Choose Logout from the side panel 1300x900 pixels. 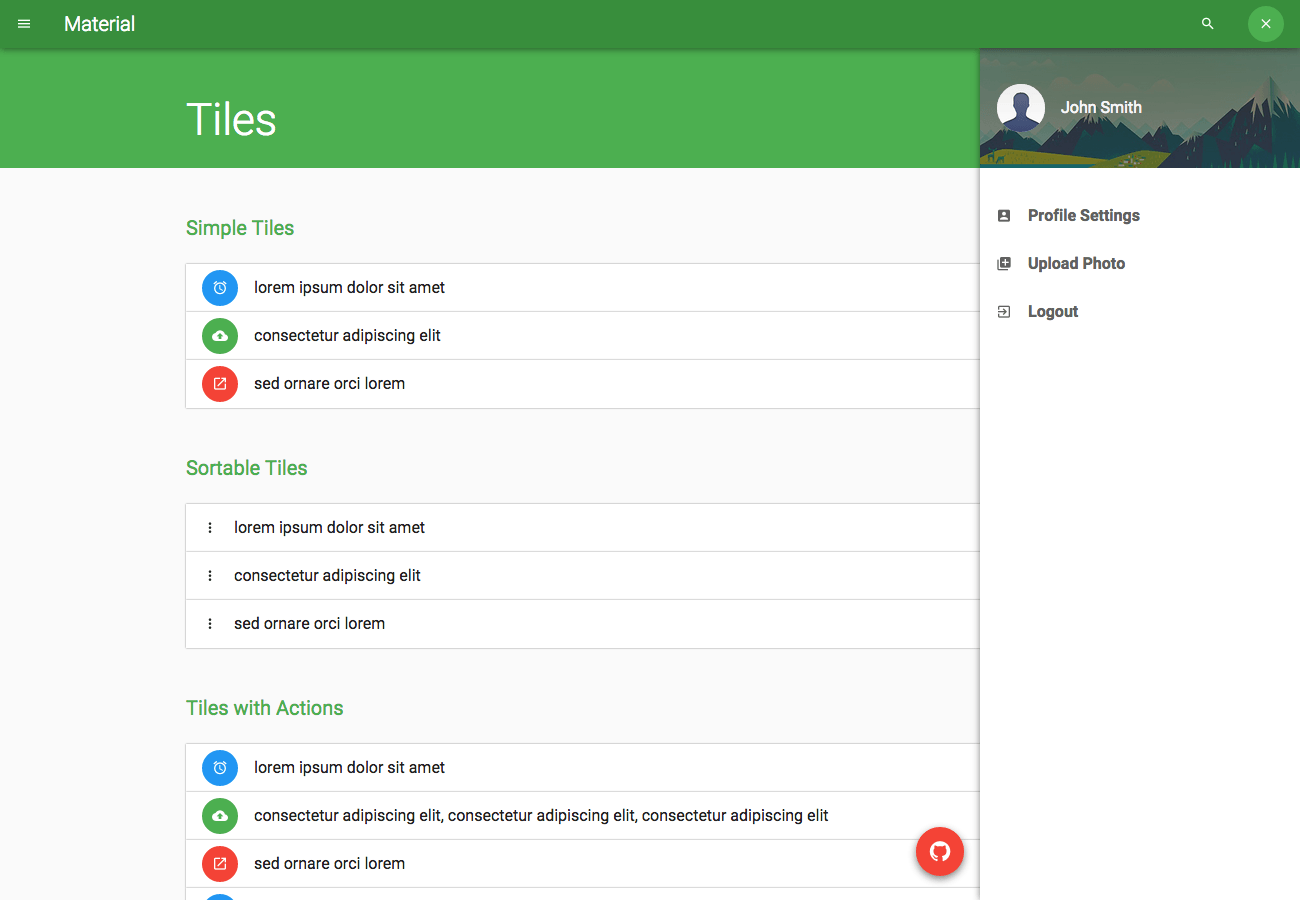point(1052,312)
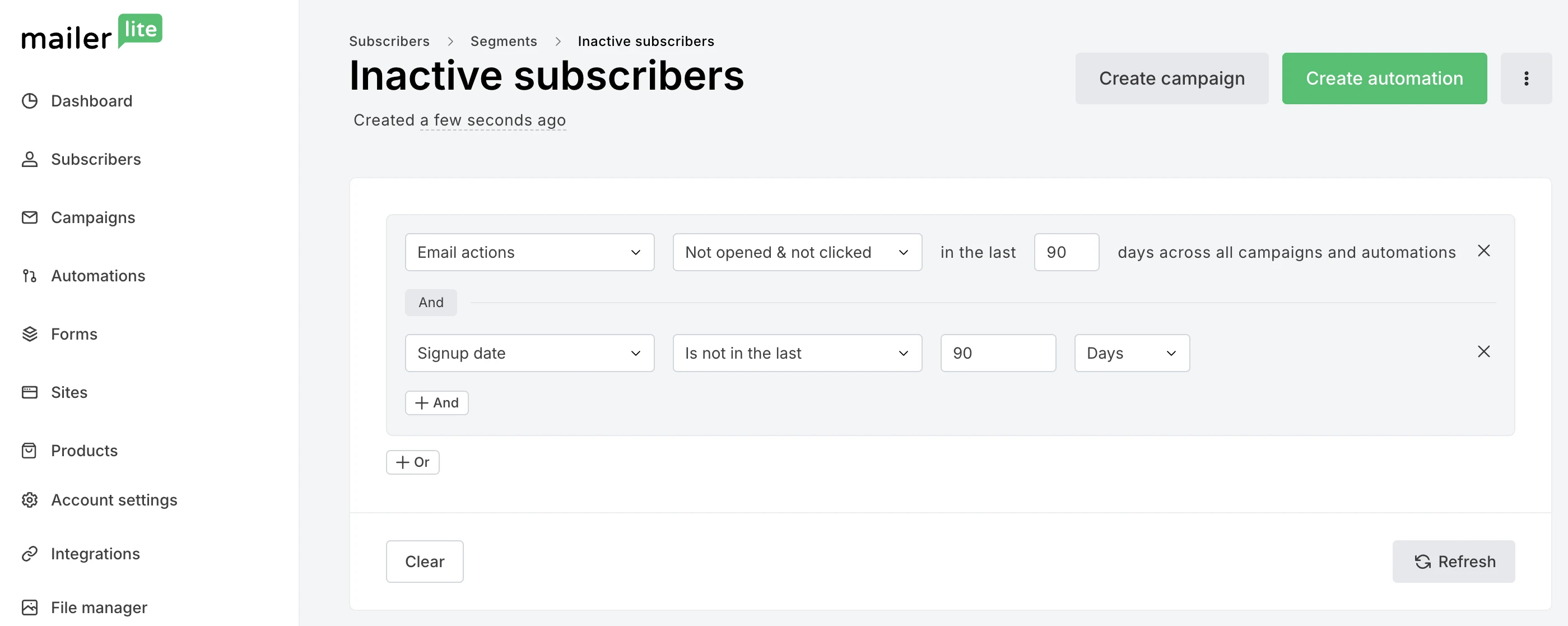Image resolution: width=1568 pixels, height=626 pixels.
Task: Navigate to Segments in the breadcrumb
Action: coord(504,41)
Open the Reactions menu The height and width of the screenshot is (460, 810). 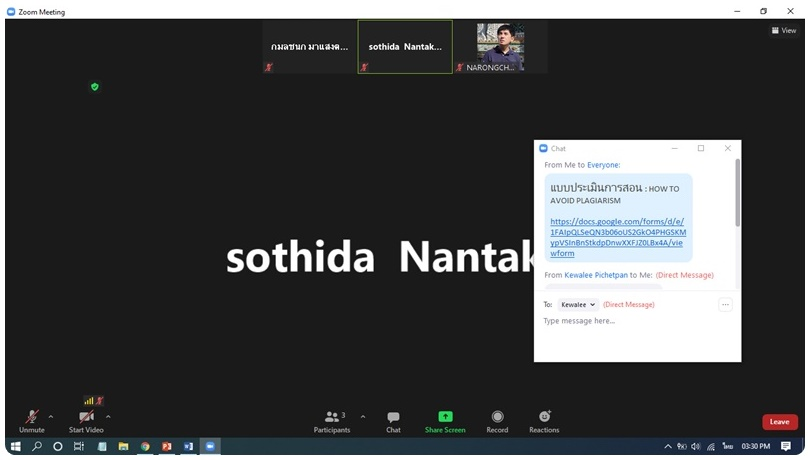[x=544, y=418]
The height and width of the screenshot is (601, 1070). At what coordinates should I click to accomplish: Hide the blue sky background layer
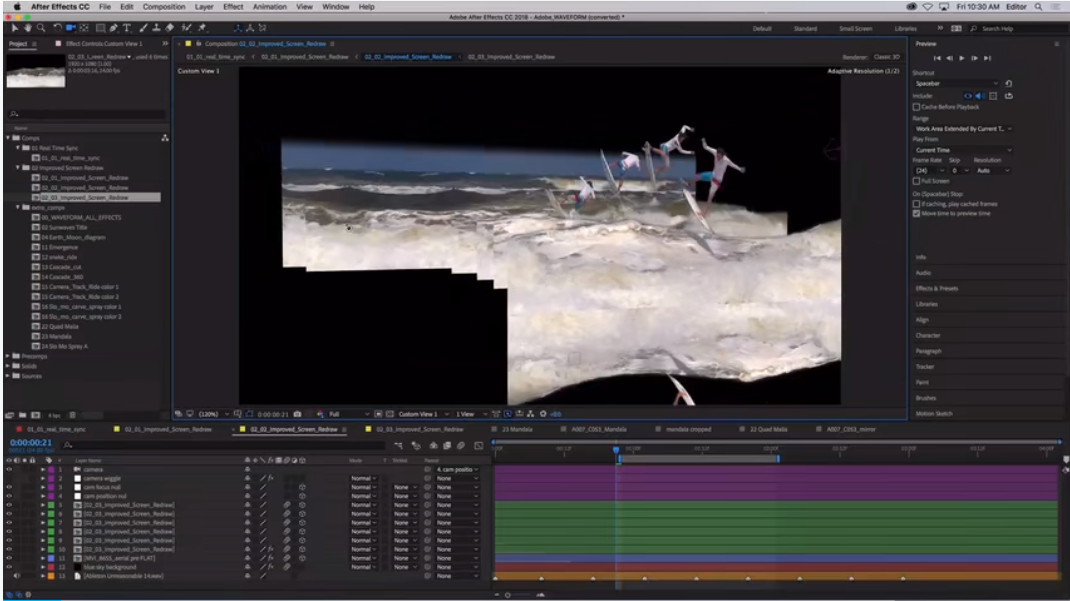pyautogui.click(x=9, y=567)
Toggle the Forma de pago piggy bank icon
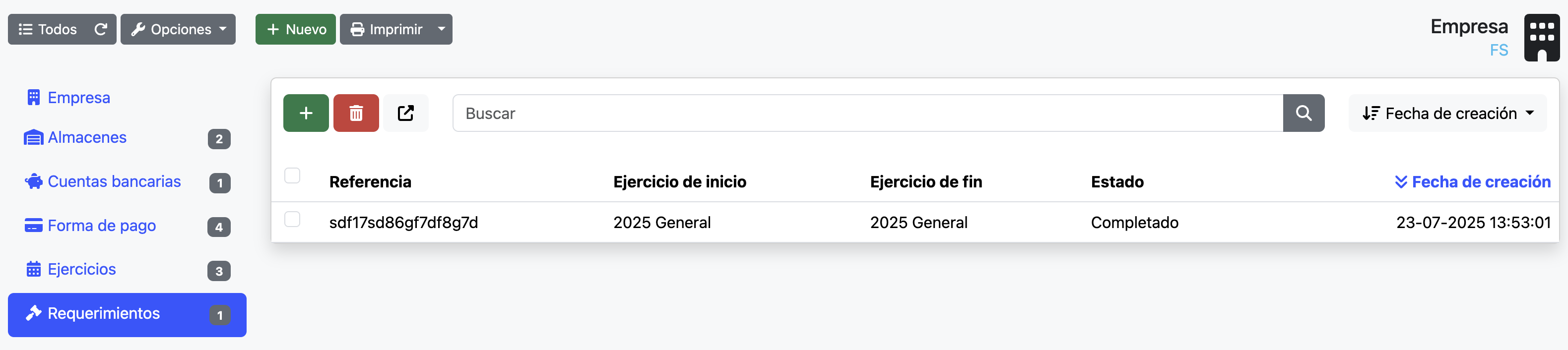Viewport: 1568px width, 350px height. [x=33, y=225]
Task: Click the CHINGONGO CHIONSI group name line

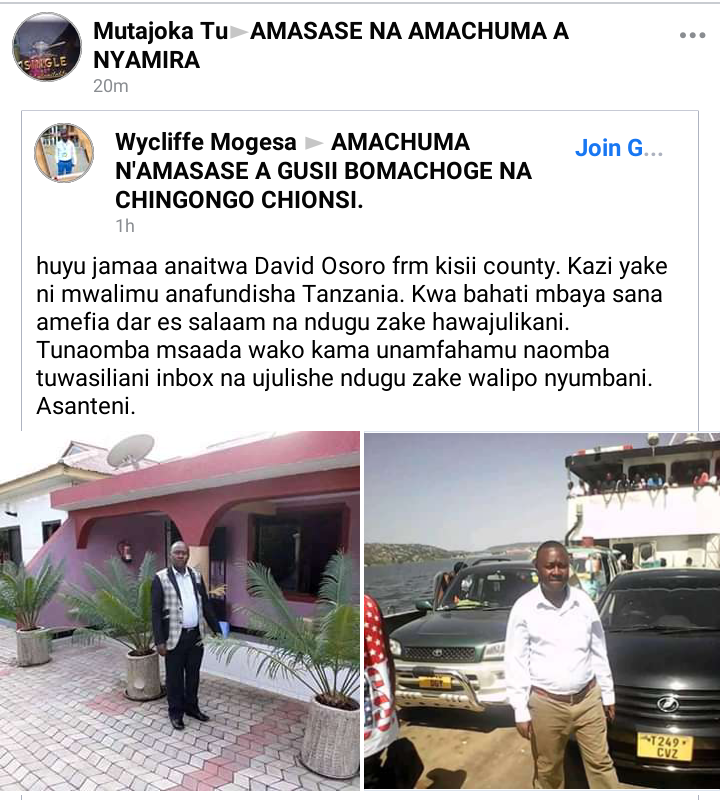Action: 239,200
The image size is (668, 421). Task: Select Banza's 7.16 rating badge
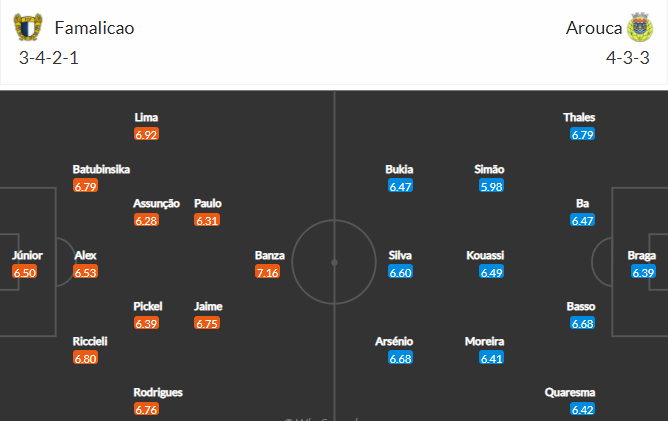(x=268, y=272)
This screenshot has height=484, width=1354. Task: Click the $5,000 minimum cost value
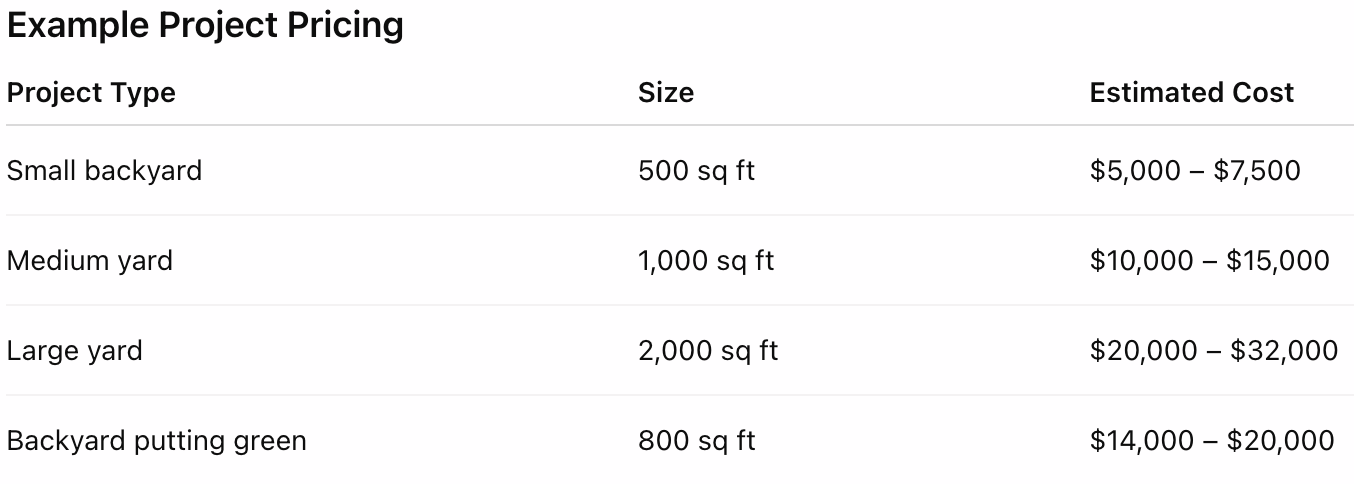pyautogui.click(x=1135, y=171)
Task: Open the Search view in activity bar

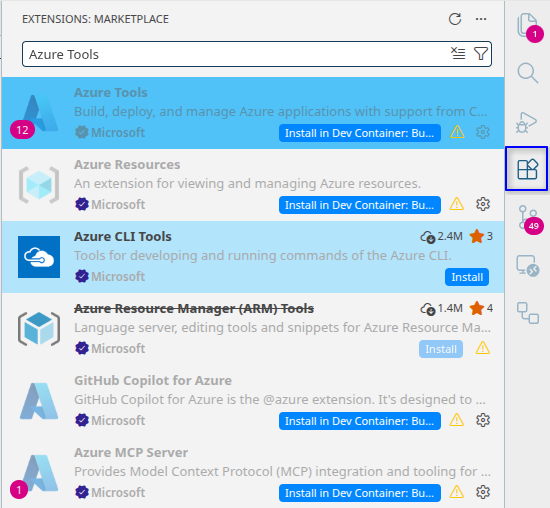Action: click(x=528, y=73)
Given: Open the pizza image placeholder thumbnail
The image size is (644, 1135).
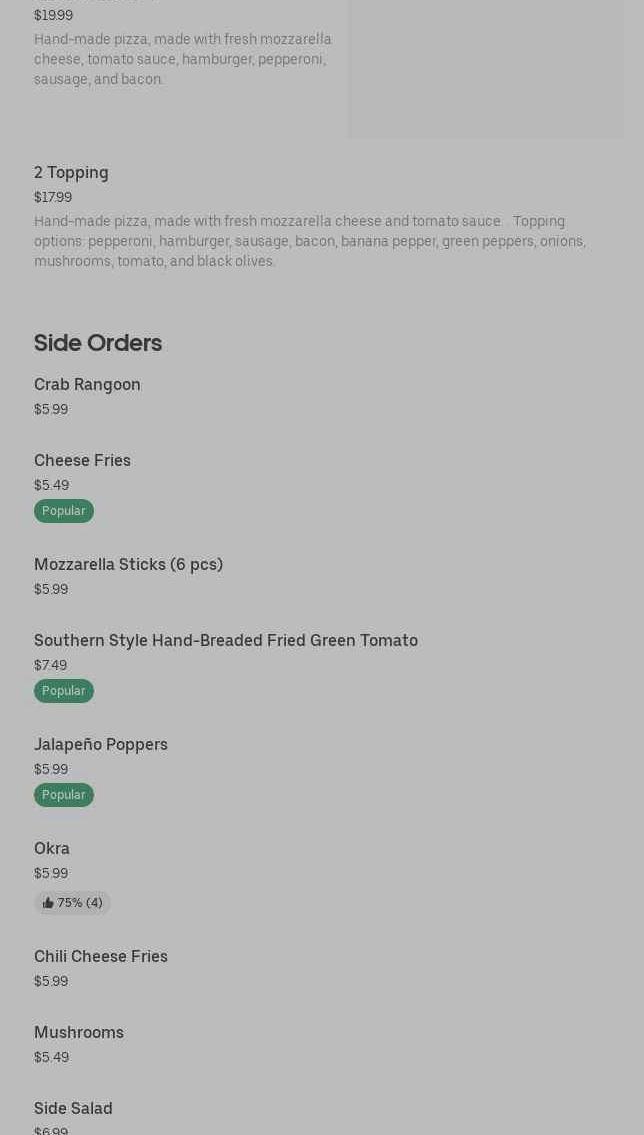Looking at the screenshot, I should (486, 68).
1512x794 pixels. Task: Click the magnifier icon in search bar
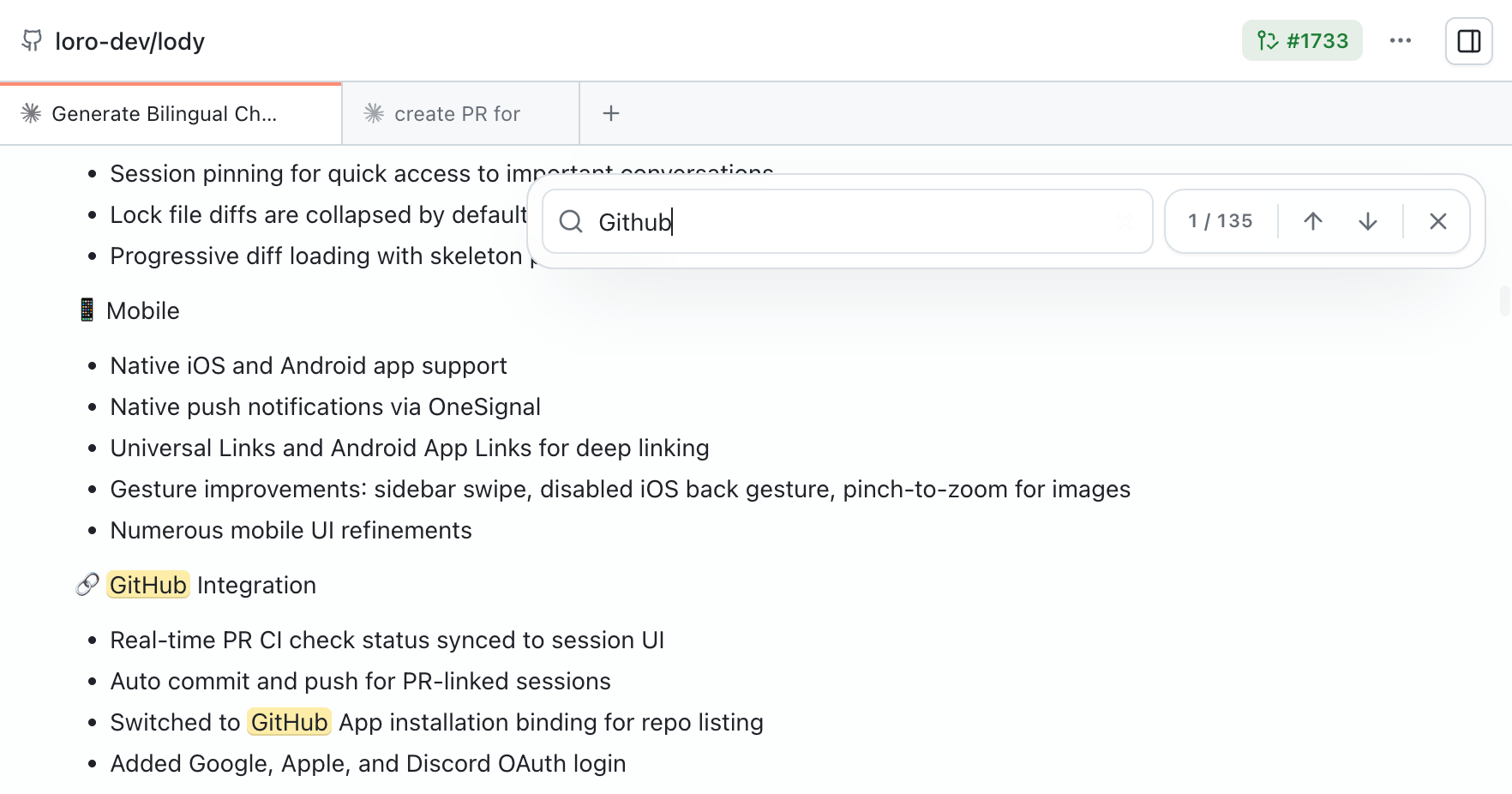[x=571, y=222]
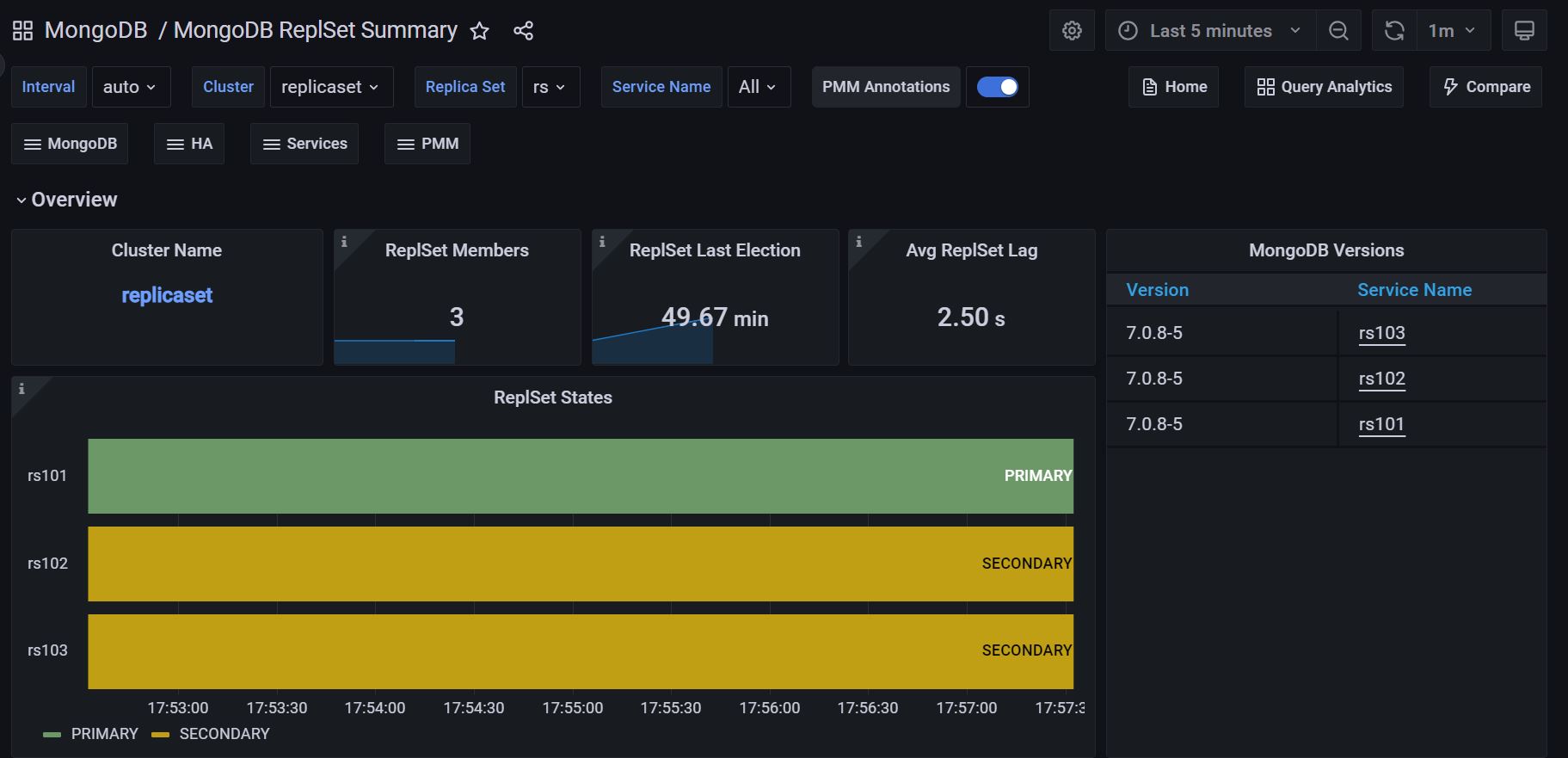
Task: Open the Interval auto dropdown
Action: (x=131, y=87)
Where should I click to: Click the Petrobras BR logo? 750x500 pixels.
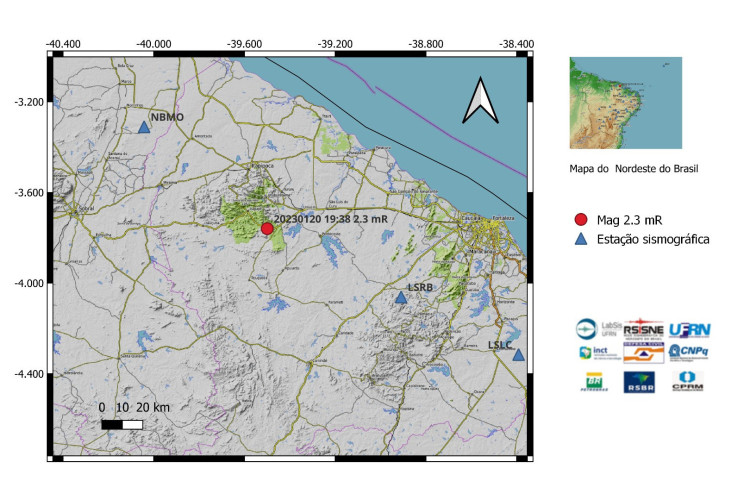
____
### TASK REQUIREMENTS
Take the material above and output only the lines from the one that contains "This screenshot has" through the one that contains "Given: Open the", ends included and images left out.

### RESPONSE BOX
This screenshot has height=484, width=1354. Task: Click the $5,000 minimum cost value
pyautogui.click(x=1135, y=171)
Task: Open the Search view in activity bar

Action: click(x=528, y=73)
Given: Open the pizza image placeholder thumbnail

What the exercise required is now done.